The missionary mind and method described in St. Paul's letters is largely absent from Orthodox Churches in North America today. For the most part church leaders and activists, clergy and laity alike, appear singularly interested in gaining customers for their particular brand of "Orthodoxy" who will then support the style of church life and activity that they themselves want. We in North America rarely reach out to others for their sake, on their terms, with sensitivity and sympathy for their ideas, experiences, concerns and needs, in order to win them to Christ and the gospel. We more frequently seek them for our own sake, on our terms, in order to get from them what we want for ourselves -- which may range from earthly power and prestige, to spiritual self-satisfaction and consolation, to followers for our particular cause or crusade, to warm, wealthy bodies to populate and maintain our church properties. We easily do this when we identify what we want with the Church's mission, which we easily do; and when we fail to see ourselves, and our ideas, actions and desires, in the light of the wholeness and fulness of Christ and the Church. We also easily do this when we no longer see ourselves as sinners in need of salvation to whom Christ's mission is primarily directed.

Begin with Oneself

Only those being saved by faith in Christ through God's grace are empowered by the Holy Spirit to serve as apostles. They never cease working out their salvation in fear and trembling before God who wills and works in them for his good pleasure, which is that all people might be saved and come to the knowledge of the truth.

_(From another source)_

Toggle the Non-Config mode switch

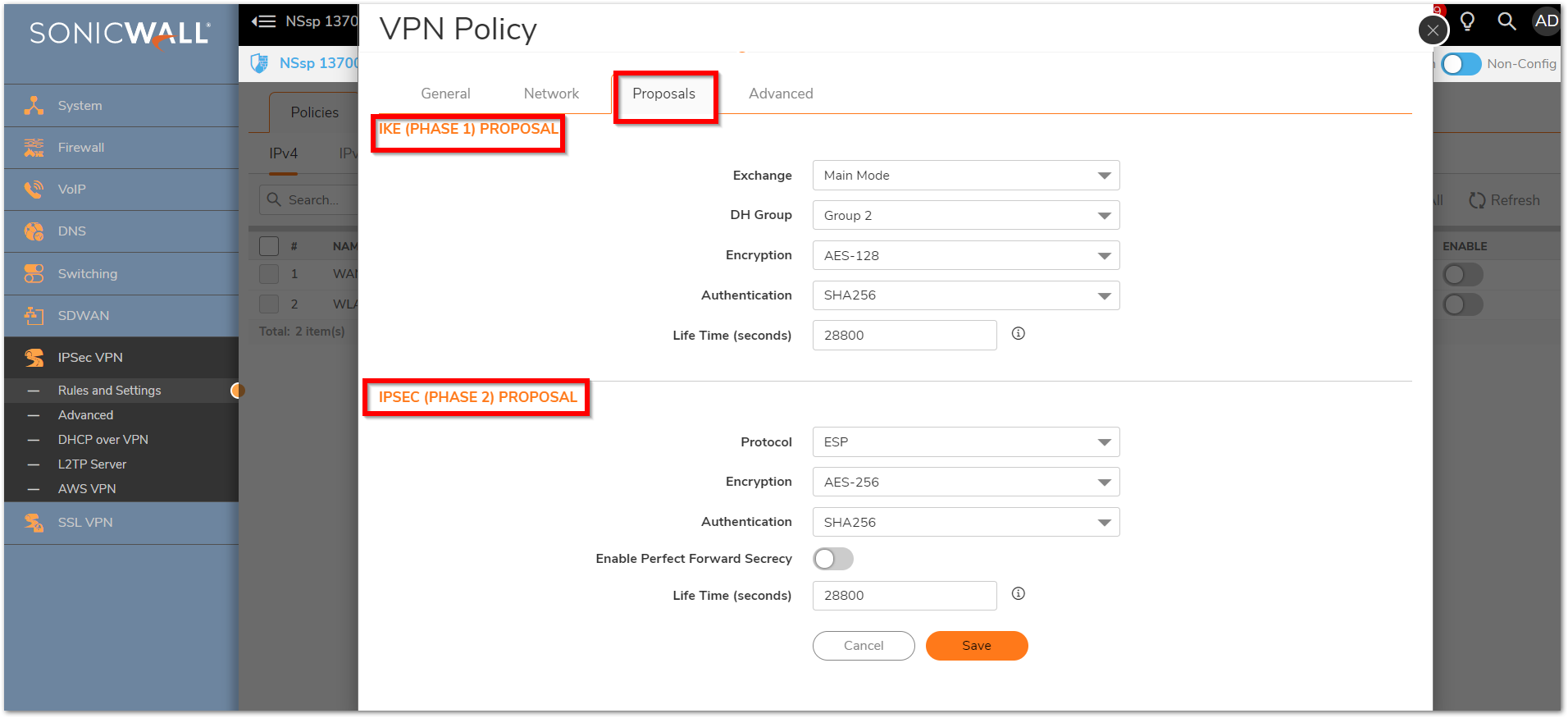(1461, 64)
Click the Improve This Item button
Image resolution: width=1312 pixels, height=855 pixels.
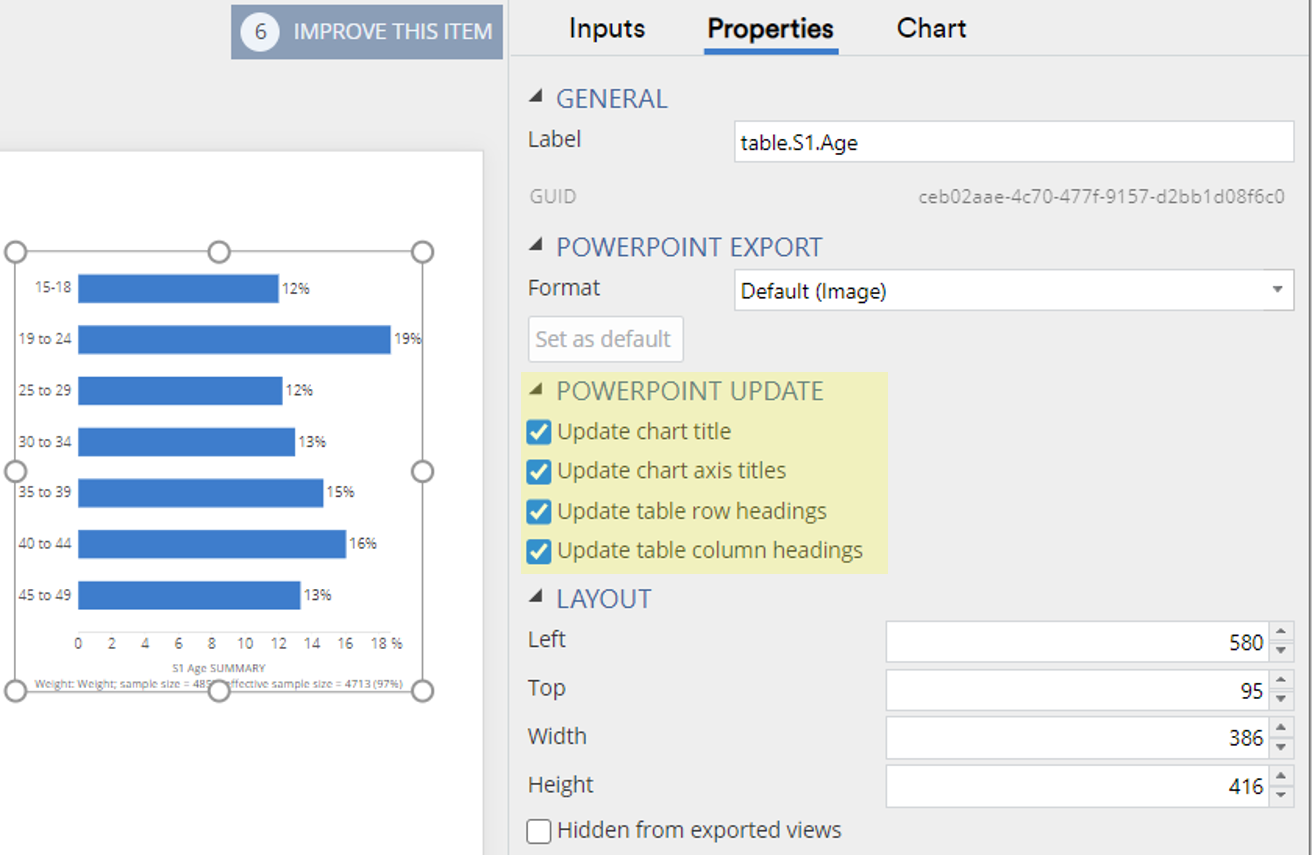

Those being saved by grace through Christ and the Holy Spirit take every thought captive for the sake of Christ and crucify their flesh with its passions and desires, lest they who preach to others themselves be disqualified. They beg God for the fruit of the Holy Spirit so that, having preached and prophesied and healed and restored -- and perhaps even worked miracles in the name of Christ -- they may not hear the awesome words of the Master on the day of judgement. "I never knew you, depart from me, you evildoers" (Mt 7:23). Filled with love and compassion for those to whom they are sent and whose cause they plead before God, such missionaries and apostles are ready to use everything the Lord provides in order to share with others what they have received. They cannot do otherwise. The love of God compels them. They are God's slaves, and the slaves of all with Jesus Christ, in perfect freedom. Joyfully, gratefully and eagerly they become all things to all people that by all means at least some may be saved through their service.

We can be confident that God, who never leaves himself without witnesses, will find such people to carry on the mission of the Orthodox Church in North America today. We trust in the promises of Christ.